Three things I learned from anonymous threats on the internet

 

I haven’t written a blog in a while. There are lots of reasons why this happened, there’s been a bunch of really great blogs submitted by people engaged with the NUS Women’s Department, I’ve been really busy with other things and also because the experience with the MRA’s in the past couple of weeks was a bit off putting for me.

 

I’ve been wanting to write something about it, and about how it affected the way that I run the blog, since they first came to be a part of our community. I was well advised that it’s best not to feed trolls and I thought that writing anything about it would just add fuel to the fire.

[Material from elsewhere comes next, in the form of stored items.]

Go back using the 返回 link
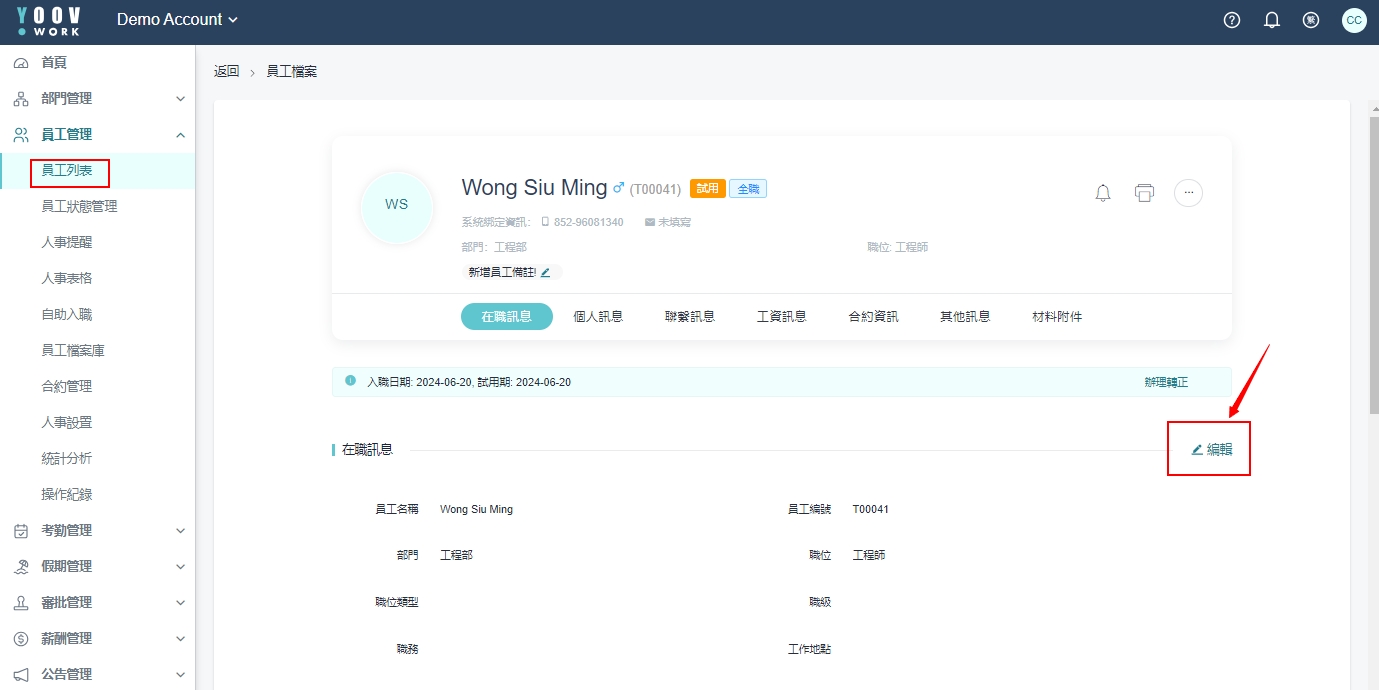 [227, 71]
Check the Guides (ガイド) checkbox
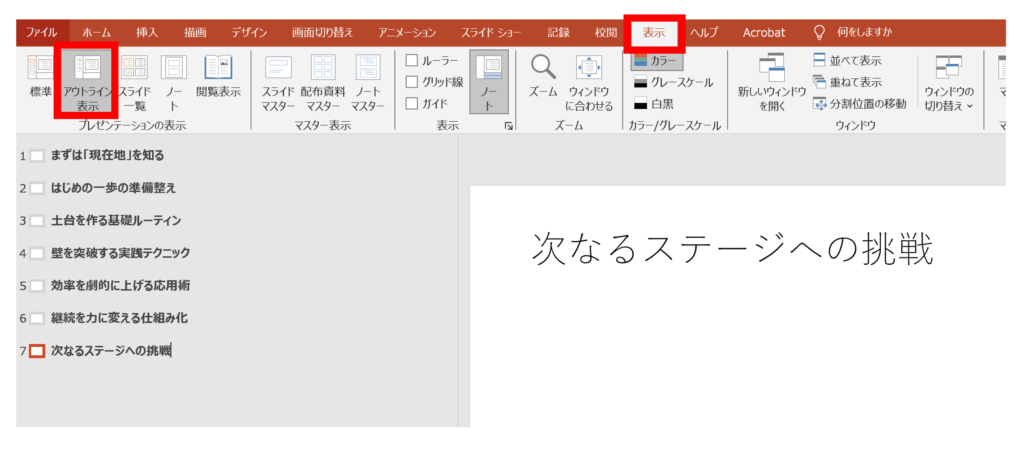The height and width of the screenshot is (460, 1024). pos(411,103)
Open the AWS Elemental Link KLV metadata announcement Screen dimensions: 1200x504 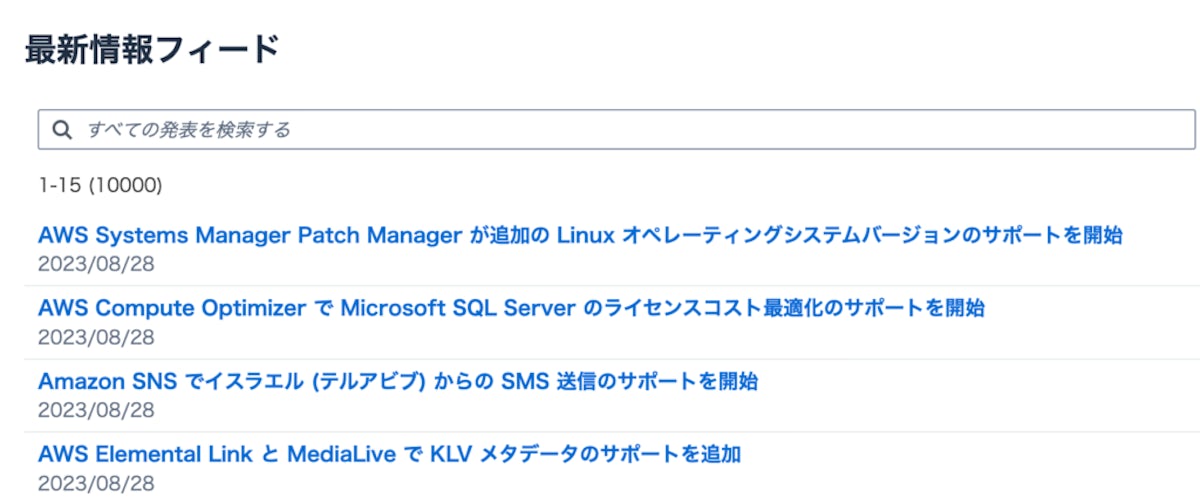tap(389, 454)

I feel like enough time has passed now that there can be some things said,.

 

Being involved in any feminist community you know there will always be times that people will disagree with what you do. There will be those who disagree on one side and then those who disagree from the other. Usually these people will be respectful with how they disagree. At worst they might swear at you online, or call you some names – I’m a big girl I can deal with that. What was so unnerving, and I use that word for a reason, was that these men didn’t just disagree with me – they hated me and everything that I work for.

 

They make no secret of the fact that they want to destroy feminism and the goals that it has gained. MRA’s are organised, they are anonymous and they are vicious. They hide behind false statistics and faux rationality and lob bombs into our happy homes. They threaten, they bully and they do this with no real ethical compass or standards.

 

The word I wanted to use for how their attacks made me feel was something I gave a lot of thought to. I chose unnerving rather than frightening or infuriating for a lot of reasons. Despite the fact I was frightened and angry. Internet harassment is unnerving because it stays with you all the time.

 

I looked up unnerving in the dictionary and it said it means to deprive of courage, determination and drive. To undermine confidence. That’s kind of what it did.

 

I didn’t want to feed the trolls but at the same time I did want to react to them in some way, but in a way that was constructive and positive. That’s what ‘In my own voice’ was about. I wanted to take their claims and turn them around. As much as it was really great having all of these amazing men standing up about violence against women it made the MRA’s even angrier.

 

Being recorded without my knowledge after having someone misrepresent themselves to me was unnerving. Even more so was having people text me telling me they were listening to the call. I wanted to be like – hey guys, don’t feed into that. Even though the messages were always followed by ‘that’s so shit what they did’ or ‘the dude sounds so creepy’ it still felt like people were justifying the invasion by listening. I know how ridiculous that is, it’s just how I felt at the time. Waking up on a Saturday to the recording coupled with the mocking and threatening comments on the thread from the MRA’s was definitely enough to undermine my confidence and courage.

 

The MRA’s hide behind their pseudonyms and hidden numbers while I was out there alone with all of my details readily available, that is what is so scary about anonymous harassment on the internet.

 

When people come up to you in person and make threats you know what to do, how to stand your ground. You also know that you can run away or go into your home and that they shouldn’t be able to get in. When someone is threatening to destroy you, or rape you, on the internet anonymously you don’t know where to run away to. When you need to use the internet and your phone in order to do your job effectively every email you get telling you how useless you are starts to exhaust you. In a definition of unnerved from another dictionary, it takes away your strength.

 

In the end we’ve had to turn off comments on the blog, partly to stop the attacks on me but also because I don’t think it’s fair to all of you amazing people who read the blog that these people are here to say things about you. You deserve much, much better than a lecturer from JCU who uses the handle ‘Raper’ when he’s talking about how women aren’t really oppressed at all, and how I can’t use the term ‘mate’ because I’m too disgusting to use the words that thousands of men spilt blood for overseas. I feel like he shouldn’t be allowed to use the term ‘raper’ then, because it’s been the cause of the activism of thousands of women turning to feminism to empower them after they’ve been raped by men. I don’t think he’d take that too well.

 

The three lessons I learned from the experience were:

 

  1. For every awful Men’s Rights Activist there are 10 amazing men who will send me messages telling me they believe in what I’m doing
  2. If you take their negativity and turn it into positivity they will get really really mad but your reach will go up by 10,000
  3. If they think you’re backing down they’ll get more vicious than ever, so you may as well not let them break your spirit because they’ll just keep going anyway.